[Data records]
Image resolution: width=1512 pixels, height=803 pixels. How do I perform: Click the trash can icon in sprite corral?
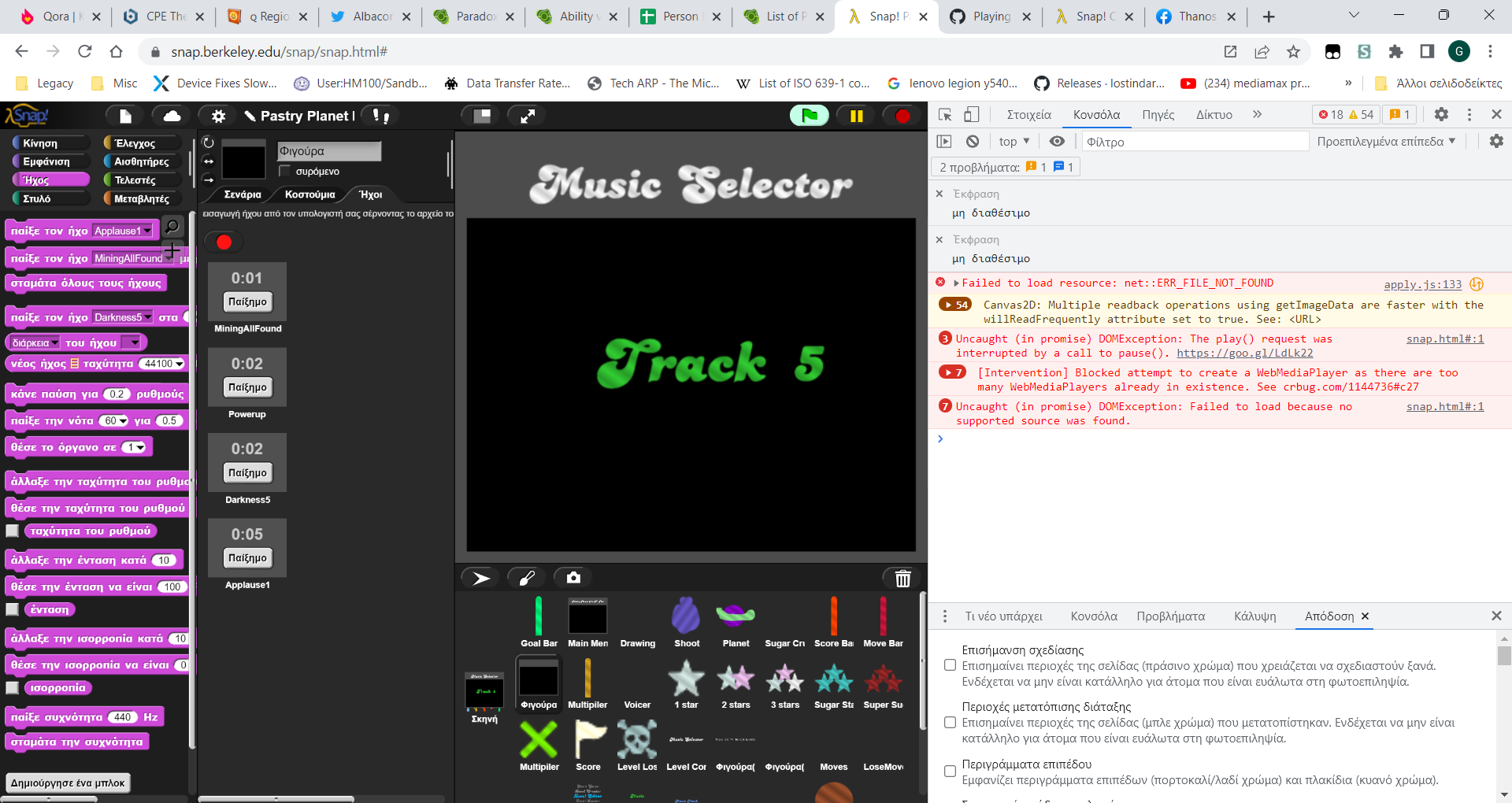point(902,578)
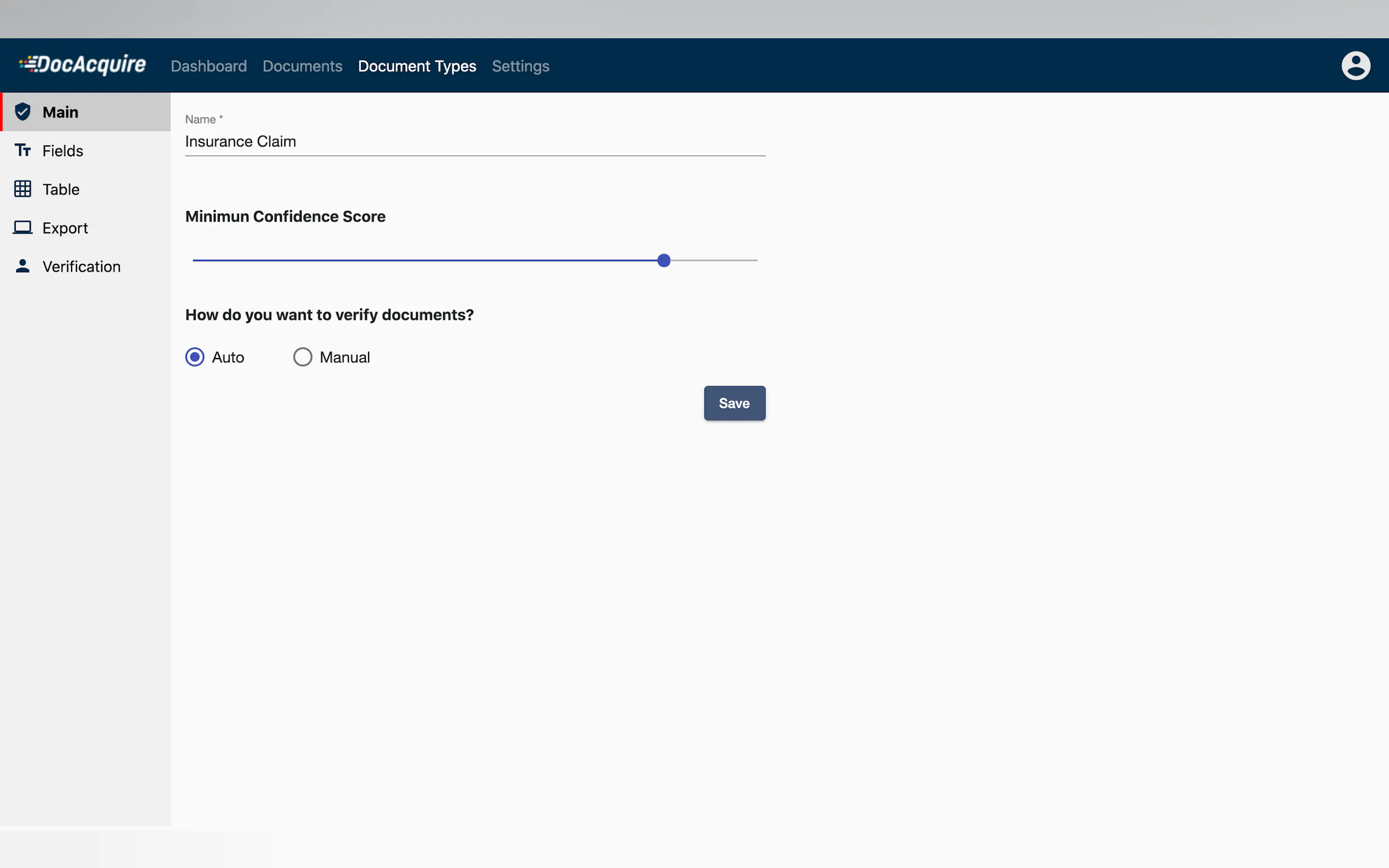
Task: Open the user account avatar menu
Action: coord(1355,66)
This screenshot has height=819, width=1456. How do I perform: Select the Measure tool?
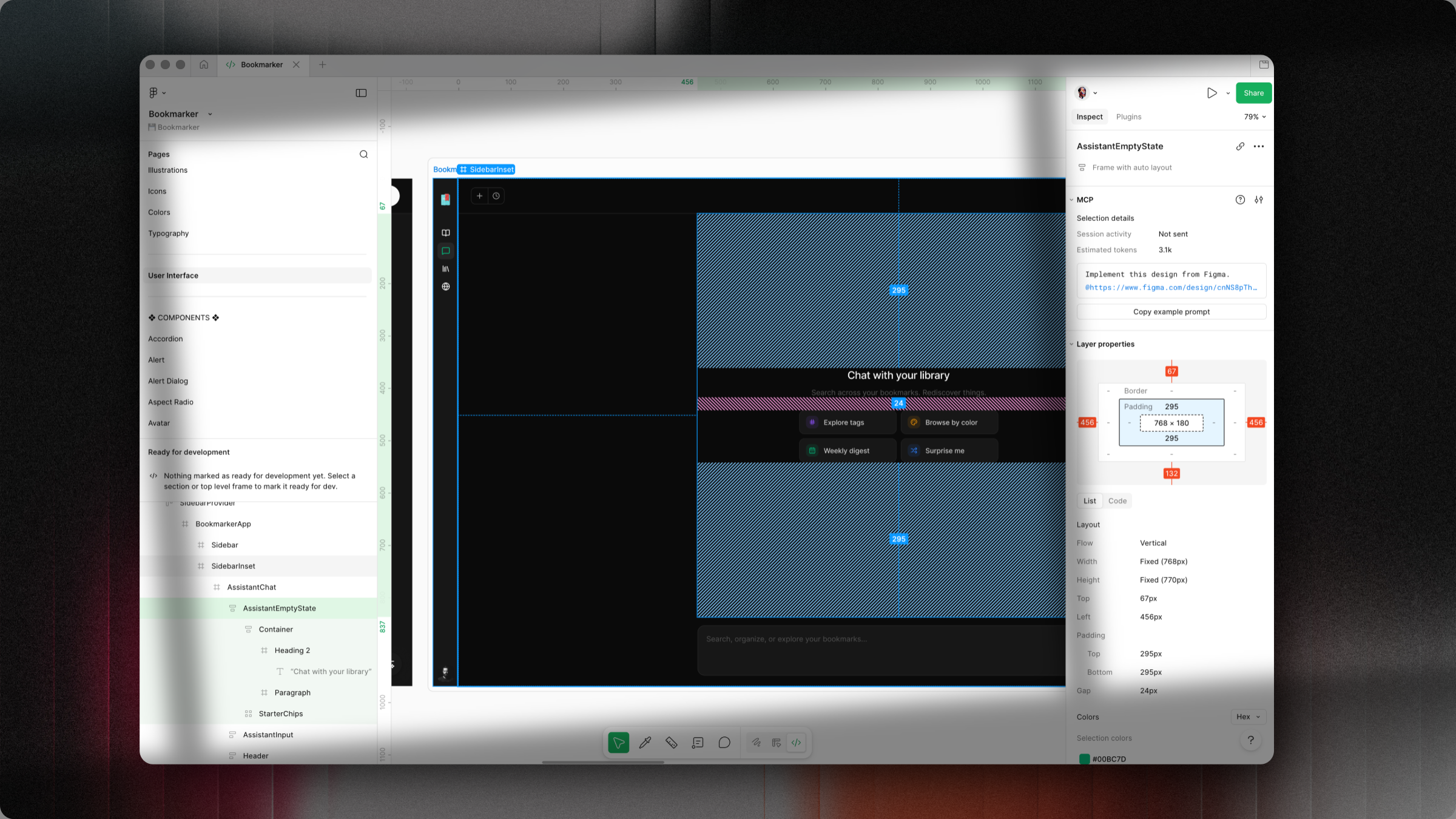[671, 742]
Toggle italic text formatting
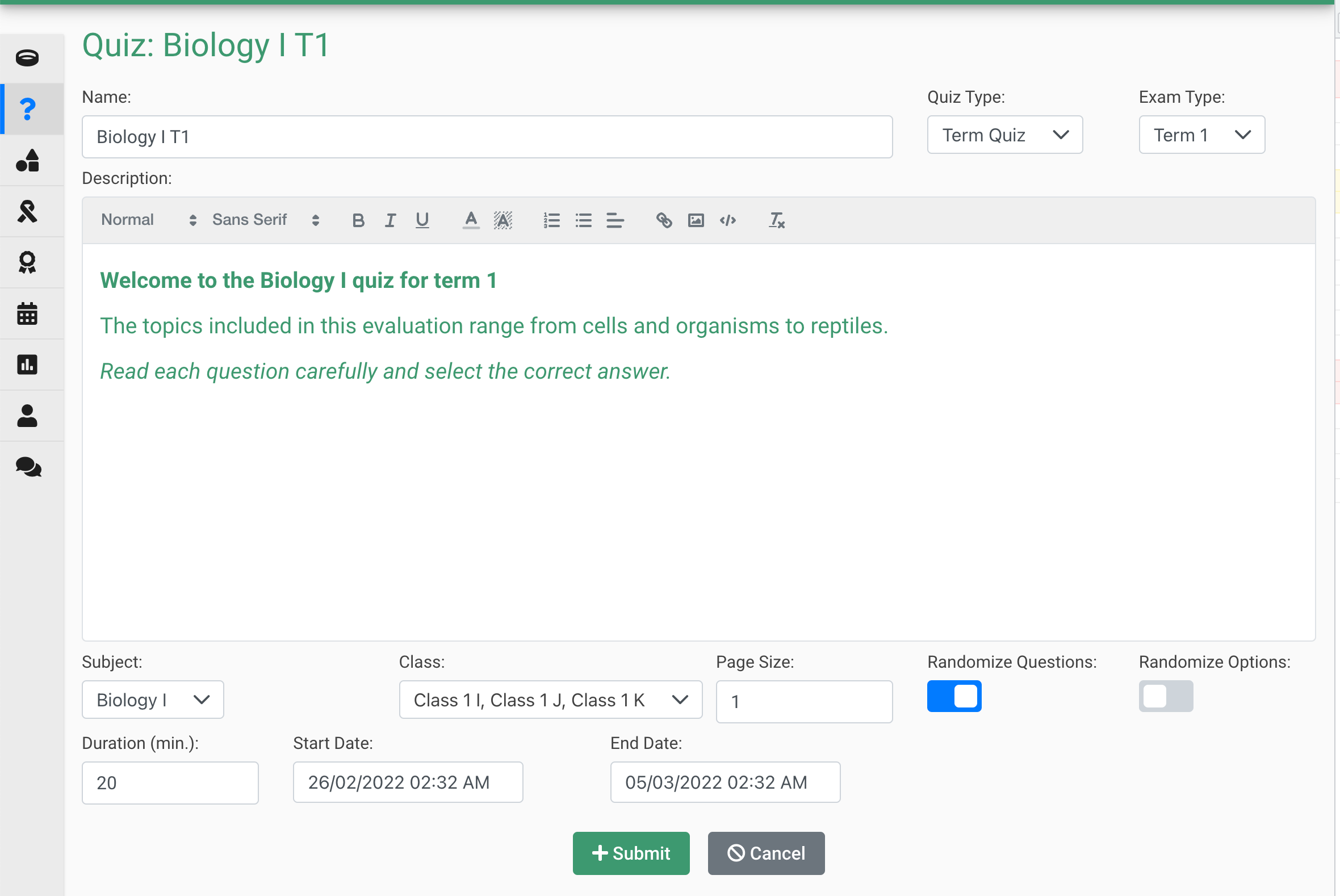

◆ **Problem statement**:
Only the lines from the one containing "This screenshot has" through the last line of the entries above, both included, belong in the answer, written out exactly; pictures do not.

◆ **Solution below**:
This screenshot has height=819, width=1456. How do I perform: Select the Measure tool?
[671, 742]
Toggle italic text formatting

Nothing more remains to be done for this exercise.